TASK STATEMENT ->
Can you retype the data exactly, starting at the line that contains "Where should I click to: Bookmark" and ending at the line that contains "[x=79, y=557]"?

[Records from a dataset]
+--
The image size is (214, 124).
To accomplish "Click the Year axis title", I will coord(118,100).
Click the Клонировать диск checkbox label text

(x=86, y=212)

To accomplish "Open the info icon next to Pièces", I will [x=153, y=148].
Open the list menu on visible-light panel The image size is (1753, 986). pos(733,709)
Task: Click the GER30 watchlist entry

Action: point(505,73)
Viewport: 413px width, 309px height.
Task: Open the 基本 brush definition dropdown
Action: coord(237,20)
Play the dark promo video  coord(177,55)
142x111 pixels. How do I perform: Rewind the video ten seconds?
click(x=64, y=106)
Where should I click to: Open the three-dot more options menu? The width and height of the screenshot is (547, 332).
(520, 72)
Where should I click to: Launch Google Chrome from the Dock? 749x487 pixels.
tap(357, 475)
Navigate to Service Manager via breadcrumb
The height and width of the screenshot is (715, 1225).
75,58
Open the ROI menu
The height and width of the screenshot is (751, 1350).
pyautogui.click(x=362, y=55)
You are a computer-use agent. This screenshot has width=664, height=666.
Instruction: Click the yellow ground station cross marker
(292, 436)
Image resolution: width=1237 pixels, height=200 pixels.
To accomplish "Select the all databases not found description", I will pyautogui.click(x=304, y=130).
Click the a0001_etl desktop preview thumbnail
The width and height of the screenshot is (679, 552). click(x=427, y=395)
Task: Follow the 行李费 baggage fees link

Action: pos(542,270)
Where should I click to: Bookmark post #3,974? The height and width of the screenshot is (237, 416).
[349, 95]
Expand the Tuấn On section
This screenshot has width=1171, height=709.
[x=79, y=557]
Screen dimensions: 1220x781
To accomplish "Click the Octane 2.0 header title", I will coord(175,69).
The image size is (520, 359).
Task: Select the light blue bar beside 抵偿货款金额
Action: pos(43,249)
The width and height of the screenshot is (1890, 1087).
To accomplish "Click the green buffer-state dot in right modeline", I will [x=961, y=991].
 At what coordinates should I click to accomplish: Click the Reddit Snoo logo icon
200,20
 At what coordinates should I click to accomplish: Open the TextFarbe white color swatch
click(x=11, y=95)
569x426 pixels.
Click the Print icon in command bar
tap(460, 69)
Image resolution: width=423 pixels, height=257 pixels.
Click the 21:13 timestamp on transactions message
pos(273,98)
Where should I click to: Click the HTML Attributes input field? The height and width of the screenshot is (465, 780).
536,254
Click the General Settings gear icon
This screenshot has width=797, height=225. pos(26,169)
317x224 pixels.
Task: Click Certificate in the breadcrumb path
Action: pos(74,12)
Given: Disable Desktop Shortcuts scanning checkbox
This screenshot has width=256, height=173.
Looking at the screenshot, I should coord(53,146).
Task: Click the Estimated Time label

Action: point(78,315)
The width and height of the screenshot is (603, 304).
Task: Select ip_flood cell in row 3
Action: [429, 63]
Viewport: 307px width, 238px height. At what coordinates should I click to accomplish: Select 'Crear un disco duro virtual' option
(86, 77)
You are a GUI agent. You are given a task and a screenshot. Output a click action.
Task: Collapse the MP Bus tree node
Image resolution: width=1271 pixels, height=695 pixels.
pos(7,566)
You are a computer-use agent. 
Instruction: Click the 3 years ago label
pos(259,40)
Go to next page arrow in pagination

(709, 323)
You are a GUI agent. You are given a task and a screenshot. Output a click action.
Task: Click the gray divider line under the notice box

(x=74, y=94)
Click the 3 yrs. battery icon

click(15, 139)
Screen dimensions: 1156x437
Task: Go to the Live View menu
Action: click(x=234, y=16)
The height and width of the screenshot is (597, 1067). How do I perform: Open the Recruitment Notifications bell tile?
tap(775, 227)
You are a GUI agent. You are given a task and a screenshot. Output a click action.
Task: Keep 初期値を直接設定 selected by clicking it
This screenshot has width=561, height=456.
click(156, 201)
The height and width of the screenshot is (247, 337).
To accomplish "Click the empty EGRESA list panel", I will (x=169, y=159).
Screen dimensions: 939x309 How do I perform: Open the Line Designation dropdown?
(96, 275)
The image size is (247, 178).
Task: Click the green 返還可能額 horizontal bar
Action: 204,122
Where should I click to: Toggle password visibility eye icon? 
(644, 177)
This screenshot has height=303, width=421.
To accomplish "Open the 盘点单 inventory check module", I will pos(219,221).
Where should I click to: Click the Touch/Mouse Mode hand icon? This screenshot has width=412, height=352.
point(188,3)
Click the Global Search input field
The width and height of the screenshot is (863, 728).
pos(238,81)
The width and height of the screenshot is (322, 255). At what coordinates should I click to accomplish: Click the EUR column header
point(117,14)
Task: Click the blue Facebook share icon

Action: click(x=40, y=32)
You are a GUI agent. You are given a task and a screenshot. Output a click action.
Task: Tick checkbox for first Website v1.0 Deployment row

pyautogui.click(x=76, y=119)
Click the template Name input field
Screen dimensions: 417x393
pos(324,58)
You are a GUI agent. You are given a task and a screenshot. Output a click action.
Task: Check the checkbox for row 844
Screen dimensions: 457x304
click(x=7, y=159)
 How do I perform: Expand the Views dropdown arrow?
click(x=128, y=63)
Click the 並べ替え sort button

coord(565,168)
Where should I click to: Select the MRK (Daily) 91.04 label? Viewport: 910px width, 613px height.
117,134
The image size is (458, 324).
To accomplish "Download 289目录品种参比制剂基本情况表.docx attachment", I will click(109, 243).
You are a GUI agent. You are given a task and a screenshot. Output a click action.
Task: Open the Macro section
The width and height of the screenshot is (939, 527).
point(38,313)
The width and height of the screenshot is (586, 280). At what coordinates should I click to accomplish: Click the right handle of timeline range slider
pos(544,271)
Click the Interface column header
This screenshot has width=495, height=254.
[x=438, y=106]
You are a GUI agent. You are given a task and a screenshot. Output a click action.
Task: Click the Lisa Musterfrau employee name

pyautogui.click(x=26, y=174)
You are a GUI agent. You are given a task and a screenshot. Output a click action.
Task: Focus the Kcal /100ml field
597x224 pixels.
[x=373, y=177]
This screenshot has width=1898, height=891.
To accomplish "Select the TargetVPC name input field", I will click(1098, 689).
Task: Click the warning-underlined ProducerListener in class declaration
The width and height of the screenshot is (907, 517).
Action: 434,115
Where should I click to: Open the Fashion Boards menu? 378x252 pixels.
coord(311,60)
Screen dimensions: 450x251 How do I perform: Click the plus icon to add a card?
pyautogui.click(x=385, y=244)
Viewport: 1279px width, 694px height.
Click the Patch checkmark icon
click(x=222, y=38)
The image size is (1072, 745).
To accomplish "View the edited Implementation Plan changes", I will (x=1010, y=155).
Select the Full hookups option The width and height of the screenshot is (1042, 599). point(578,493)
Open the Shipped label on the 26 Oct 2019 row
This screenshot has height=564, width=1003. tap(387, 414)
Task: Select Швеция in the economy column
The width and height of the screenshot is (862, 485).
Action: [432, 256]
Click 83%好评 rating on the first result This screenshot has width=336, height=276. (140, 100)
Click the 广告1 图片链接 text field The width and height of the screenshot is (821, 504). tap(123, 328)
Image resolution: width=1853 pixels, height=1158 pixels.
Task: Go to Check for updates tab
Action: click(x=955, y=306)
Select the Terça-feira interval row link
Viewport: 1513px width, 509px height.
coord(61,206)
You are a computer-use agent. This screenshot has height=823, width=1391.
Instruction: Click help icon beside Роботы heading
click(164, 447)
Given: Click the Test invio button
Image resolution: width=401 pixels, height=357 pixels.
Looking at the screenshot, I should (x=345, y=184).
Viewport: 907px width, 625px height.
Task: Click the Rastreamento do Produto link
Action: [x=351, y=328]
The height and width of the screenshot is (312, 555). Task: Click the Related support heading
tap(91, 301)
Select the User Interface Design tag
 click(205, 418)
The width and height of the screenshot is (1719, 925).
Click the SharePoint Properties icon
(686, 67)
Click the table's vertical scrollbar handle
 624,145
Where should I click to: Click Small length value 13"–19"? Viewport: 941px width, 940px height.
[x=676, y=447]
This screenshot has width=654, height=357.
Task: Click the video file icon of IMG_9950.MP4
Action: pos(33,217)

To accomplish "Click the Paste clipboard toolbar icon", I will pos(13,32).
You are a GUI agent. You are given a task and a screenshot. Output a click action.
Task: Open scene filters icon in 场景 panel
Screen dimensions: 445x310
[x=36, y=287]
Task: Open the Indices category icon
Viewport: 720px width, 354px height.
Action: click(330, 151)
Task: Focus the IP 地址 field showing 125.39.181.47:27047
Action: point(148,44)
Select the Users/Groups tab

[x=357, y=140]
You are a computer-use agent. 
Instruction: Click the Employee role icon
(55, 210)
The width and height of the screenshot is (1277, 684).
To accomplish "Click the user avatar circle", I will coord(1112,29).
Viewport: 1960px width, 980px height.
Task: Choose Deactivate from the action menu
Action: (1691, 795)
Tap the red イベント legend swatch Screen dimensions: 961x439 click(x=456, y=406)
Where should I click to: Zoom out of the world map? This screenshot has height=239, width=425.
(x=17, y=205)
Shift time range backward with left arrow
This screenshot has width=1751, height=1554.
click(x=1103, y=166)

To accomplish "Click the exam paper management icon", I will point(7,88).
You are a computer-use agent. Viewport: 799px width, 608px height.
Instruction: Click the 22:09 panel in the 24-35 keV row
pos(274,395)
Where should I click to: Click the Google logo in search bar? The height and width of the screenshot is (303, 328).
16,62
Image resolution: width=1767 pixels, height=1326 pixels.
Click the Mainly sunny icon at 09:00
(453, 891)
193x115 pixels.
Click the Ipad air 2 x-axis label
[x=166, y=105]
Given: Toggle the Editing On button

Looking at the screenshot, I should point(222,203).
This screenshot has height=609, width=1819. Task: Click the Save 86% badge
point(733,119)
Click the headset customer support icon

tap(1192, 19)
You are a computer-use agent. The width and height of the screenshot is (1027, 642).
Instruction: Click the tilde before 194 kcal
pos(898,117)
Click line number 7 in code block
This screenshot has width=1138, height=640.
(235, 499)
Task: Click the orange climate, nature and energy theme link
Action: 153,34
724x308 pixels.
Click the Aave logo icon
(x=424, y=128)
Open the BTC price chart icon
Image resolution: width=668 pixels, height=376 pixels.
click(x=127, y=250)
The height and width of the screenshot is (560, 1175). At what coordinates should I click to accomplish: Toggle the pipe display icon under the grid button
+--
OUTPUT FOR THIS EXERCISE ->
Where should I click to: Bookmark post #3,974? The height and width of the screenshot is (237, 416).
[349, 95]
Expand the Tuấn On section
This screenshot has width=1171, height=709.
[x=79, y=557]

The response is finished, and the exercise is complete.